Task statement: Each record should be given back exactly, with none missing.
BEGIN
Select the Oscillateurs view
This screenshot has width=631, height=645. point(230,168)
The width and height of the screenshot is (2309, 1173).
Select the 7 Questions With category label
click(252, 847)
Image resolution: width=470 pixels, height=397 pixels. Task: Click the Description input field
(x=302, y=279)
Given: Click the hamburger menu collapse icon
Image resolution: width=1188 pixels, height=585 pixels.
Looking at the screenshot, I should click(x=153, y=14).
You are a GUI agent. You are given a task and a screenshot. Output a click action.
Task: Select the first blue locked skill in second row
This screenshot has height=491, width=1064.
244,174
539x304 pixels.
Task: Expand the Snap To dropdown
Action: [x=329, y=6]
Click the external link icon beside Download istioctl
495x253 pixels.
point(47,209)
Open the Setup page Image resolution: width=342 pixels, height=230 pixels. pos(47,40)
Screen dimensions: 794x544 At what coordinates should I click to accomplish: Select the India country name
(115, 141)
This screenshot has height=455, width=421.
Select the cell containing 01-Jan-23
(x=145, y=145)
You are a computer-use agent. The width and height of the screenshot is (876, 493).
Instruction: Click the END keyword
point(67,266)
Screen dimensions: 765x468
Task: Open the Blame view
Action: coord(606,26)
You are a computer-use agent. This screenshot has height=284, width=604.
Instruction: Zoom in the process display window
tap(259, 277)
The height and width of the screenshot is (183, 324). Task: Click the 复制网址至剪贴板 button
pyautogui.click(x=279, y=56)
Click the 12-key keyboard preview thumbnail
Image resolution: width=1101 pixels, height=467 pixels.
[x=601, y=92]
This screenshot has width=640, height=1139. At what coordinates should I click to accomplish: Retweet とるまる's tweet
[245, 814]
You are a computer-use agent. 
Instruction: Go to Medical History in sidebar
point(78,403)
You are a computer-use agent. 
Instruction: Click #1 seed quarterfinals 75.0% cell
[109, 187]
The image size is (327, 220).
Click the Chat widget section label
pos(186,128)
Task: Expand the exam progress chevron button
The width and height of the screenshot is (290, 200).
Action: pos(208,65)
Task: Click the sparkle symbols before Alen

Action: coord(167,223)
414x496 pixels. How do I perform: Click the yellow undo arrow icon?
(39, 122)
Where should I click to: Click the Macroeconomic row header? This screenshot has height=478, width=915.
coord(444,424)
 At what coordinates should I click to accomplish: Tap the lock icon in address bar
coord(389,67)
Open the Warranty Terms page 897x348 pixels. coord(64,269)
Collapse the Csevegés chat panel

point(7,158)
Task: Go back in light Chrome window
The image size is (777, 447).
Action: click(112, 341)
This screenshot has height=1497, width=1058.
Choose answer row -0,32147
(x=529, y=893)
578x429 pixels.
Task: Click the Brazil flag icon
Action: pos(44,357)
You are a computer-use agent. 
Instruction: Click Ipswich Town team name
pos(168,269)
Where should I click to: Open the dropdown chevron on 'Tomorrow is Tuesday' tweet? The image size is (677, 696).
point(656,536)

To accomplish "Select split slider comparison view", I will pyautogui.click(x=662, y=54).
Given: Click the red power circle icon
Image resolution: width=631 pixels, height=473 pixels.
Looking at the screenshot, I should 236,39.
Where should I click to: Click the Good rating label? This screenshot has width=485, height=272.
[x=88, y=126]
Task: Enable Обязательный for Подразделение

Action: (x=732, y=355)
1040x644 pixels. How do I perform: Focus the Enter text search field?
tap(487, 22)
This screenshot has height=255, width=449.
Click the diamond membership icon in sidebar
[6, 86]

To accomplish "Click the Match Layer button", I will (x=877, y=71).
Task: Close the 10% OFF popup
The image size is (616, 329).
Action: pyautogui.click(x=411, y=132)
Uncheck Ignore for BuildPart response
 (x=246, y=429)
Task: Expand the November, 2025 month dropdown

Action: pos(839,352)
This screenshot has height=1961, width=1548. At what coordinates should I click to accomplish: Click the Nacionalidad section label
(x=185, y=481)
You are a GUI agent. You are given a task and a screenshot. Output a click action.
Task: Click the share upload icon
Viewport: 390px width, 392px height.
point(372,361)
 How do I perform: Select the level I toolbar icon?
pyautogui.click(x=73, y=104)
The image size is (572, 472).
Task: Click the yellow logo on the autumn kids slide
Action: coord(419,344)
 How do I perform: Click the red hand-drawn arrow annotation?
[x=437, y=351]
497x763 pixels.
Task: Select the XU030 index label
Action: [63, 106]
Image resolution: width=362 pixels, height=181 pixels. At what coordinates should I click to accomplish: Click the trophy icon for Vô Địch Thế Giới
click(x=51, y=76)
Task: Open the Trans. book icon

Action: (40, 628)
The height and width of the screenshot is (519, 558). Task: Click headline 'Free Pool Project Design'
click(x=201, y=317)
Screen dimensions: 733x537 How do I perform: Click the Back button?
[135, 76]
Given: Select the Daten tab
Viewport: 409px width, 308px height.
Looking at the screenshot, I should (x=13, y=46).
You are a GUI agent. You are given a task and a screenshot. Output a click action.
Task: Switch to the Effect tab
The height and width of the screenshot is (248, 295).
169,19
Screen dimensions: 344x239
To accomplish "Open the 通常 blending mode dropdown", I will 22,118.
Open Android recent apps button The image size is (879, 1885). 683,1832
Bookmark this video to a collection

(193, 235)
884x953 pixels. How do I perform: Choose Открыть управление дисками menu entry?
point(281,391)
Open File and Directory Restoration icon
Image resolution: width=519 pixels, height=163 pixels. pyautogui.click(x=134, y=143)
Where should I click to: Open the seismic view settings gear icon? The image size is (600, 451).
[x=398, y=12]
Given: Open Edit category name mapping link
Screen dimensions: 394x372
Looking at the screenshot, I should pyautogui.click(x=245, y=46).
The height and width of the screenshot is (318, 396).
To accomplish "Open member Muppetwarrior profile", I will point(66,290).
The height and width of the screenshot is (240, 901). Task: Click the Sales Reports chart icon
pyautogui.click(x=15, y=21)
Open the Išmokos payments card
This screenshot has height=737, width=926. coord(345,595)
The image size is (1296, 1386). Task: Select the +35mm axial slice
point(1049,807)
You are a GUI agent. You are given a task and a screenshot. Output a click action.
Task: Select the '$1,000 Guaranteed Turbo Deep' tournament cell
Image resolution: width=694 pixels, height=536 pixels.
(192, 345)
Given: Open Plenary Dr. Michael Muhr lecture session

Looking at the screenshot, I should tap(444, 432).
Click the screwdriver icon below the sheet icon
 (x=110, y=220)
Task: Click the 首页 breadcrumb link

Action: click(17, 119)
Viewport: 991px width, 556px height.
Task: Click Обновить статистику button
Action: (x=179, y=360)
END
Exercise answer:
Select the Oscillateurs view
This screenshot has width=631, height=645. point(230,168)
The width and height of the screenshot is (2309, 1173).
Select the 7 Questions With category label
click(252, 847)
Image resolution: width=470 pixels, height=397 pixels. Task: Click the Description input field
(x=302, y=279)
Given: Click the hamburger menu collapse icon
Image resolution: width=1188 pixels, height=585 pixels.
Looking at the screenshot, I should click(x=153, y=14).
You are a GUI agent. You are given a task and a screenshot. Output a click action.
Task: Select the first blue locked skill in second row
This screenshot has height=491, width=1064.
244,174
539x304 pixels.
Task: Expand the Snap To dropdown
Action: [x=329, y=6]
Click the external link icon beside Download istioctl
495x253 pixels.
point(47,209)
Open the Setup page Image resolution: width=342 pixels, height=230 pixels. pos(47,40)
Screen dimensions: 794x544 At what coordinates should I click to accomplish: Select the India country name
(115, 141)
This screenshot has height=455, width=421.
Select the cell containing 01-Jan-23
(x=145, y=145)
You are a computer-use agent. The width and height of the screenshot is (876, 493).
Instruction: Click the END keyword
point(67,266)
Screen dimensions: 765x468
Task: Open the Blame view
Action: coord(606,26)
You are a computer-use agent. This screenshot has height=284, width=604.
Instruction: Zoom in the process display window
tap(259, 277)
The height and width of the screenshot is (183, 324). Task: Click the 复制网址至剪贴板 button
pyautogui.click(x=279, y=56)
Click the 12-key keyboard preview thumbnail
Image resolution: width=1101 pixels, height=467 pixels.
[x=601, y=92]
This screenshot has width=640, height=1139. At what coordinates should I click to accomplish: Retweet とるまる's tweet
[245, 814]
You are a computer-use agent. 
Instruction: Go to Medical History in sidebar
point(78,403)
You are a computer-use agent. 
Instruction: Click #1 seed quarterfinals 75.0% cell
[109, 187]
The image size is (327, 220).
Click the Chat widget section label
pos(186,128)
Task: Expand the exam progress chevron button
The width and height of the screenshot is (290, 200).
Action: pos(208,65)
Task: Click the sparkle symbols before Alen

Action: coord(167,223)
414x496 pixels. How do I perform: Click the yellow undo arrow icon?
(39, 122)
Where should I click to: Click the Macroeconomic row header? This screenshot has height=478, width=915.
coord(444,424)
 At what coordinates should I click to accomplish: Tap the lock icon in address bar
coord(389,67)
Open the Warranty Terms page 897x348 pixels. coord(64,269)
Collapse the Csevegés chat panel

point(7,158)
Task: Go back in light Chrome window
The image size is (777, 447).
Action: click(112, 341)
This screenshot has height=1497, width=1058.
Choose answer row -0,32147
(x=529, y=893)
578x429 pixels.
Task: Click the Brazil flag icon
Action: pos(44,357)
You are a computer-use agent. 
Instruction: Click Ipswich Town team name
pos(168,269)
Where should I click to: Open the dropdown chevron on 'Tomorrow is Tuesday' tweet? The image size is (677, 696).
point(656,536)

To accomplish "Select split slider comparison view", I will pyautogui.click(x=662, y=54).
Given: Click the red power circle icon
Image resolution: width=631 pixels, height=473 pixels.
Looking at the screenshot, I should 236,39.
Where should I click to: Click the Good rating label? This screenshot has width=485, height=272.
[x=88, y=126]
Task: Enable Обязательный for Подразделение

Action: (x=732, y=355)
1040x644 pixels. How do I perform: Focus the Enter text search field?
tap(487, 22)
This screenshot has height=255, width=449.
Click the diamond membership icon in sidebar
[6, 86]

To accomplish "Click the Match Layer button", I will (x=877, y=71).
Task: Close the 10% OFF popup
The image size is (616, 329).
Action: pyautogui.click(x=411, y=132)
Uncheck Ignore for BuildPart response
 (x=246, y=429)
Task: Expand the November, 2025 month dropdown

Action: pos(839,352)
This screenshot has height=1961, width=1548. At what coordinates should I click to accomplish: Click the Nacionalidad section label
(x=185, y=481)
You are a GUI agent. You are given a task and a screenshot. Output a click action.
Task: Click the share upload icon
Viewport: 390px width, 392px height.
point(372,361)
 How do I perform: Select the level I toolbar icon?
pyautogui.click(x=73, y=104)
The image size is (572, 472).
Task: Click the yellow logo on the autumn kids slide
Action: coord(419,344)
 How do I perform: Click the red hand-drawn arrow annotation?
[x=437, y=351]
497x763 pixels.
Task: Select the XU030 index label
Action: [63, 106]
Image resolution: width=362 pixels, height=181 pixels. At what coordinates should I click to accomplish: Click the trophy icon for Vô Địch Thế Giới
click(x=51, y=76)
Task: Open the Trans. book icon

Action: (40, 628)
The height and width of the screenshot is (519, 558). Task: Click headline 'Free Pool Project Design'
click(x=201, y=317)
Screen dimensions: 733x537 How do I perform: Click the Back button?
[135, 76]
Given: Select the Daten tab
Viewport: 409px width, 308px height.
Looking at the screenshot, I should (x=13, y=46).
You are a GUI agent. You are given a task and a screenshot. Output a click action.
Task: Switch to the Effect tab
The height and width of the screenshot is (248, 295).
169,19
Screen dimensions: 344x239
To accomplish "Open the 通常 blending mode dropdown", I will 22,118.
Open Android recent apps button The image size is (879, 1885). 683,1832
Bookmark this video to a collection

(193, 235)
884x953 pixels. How do I perform: Choose Открыть управление дисками menu entry?
point(281,391)
Open File and Directory Restoration icon
Image resolution: width=519 pixels, height=163 pixels. pyautogui.click(x=134, y=143)
Where should I click to: Open the seismic view settings gear icon? The image size is (600, 451).
[x=398, y=12]
Given: Open Edit category name mapping link
Screen dimensions: 394x372
Looking at the screenshot, I should pyautogui.click(x=245, y=46).
The height and width of the screenshot is (318, 396).
To accomplish "Open member Muppetwarrior profile", I will point(66,290).
The height and width of the screenshot is (240, 901). Task: Click the Sales Reports chart icon
pyautogui.click(x=15, y=21)
Open the Išmokos payments card
This screenshot has height=737, width=926. coord(345,595)
The image size is (1296, 1386). Task: Select the +35mm axial slice
point(1049,807)
You are a GUI agent. You are given a task and a screenshot. Output a click action.
Task: Select the '$1,000 Guaranteed Turbo Deep' tournament cell
Image resolution: width=694 pixels, height=536 pixels.
(192, 345)
Given: Open Plenary Dr. Michael Muhr lecture session

Looking at the screenshot, I should tap(444, 432).
Click the screwdriver icon below the sheet icon
 (x=110, y=220)
Task: Click the 首页 breadcrumb link

Action: click(17, 119)
Viewport: 991px width, 556px height.
Task: Click Обновить статистику button
Action: (x=179, y=360)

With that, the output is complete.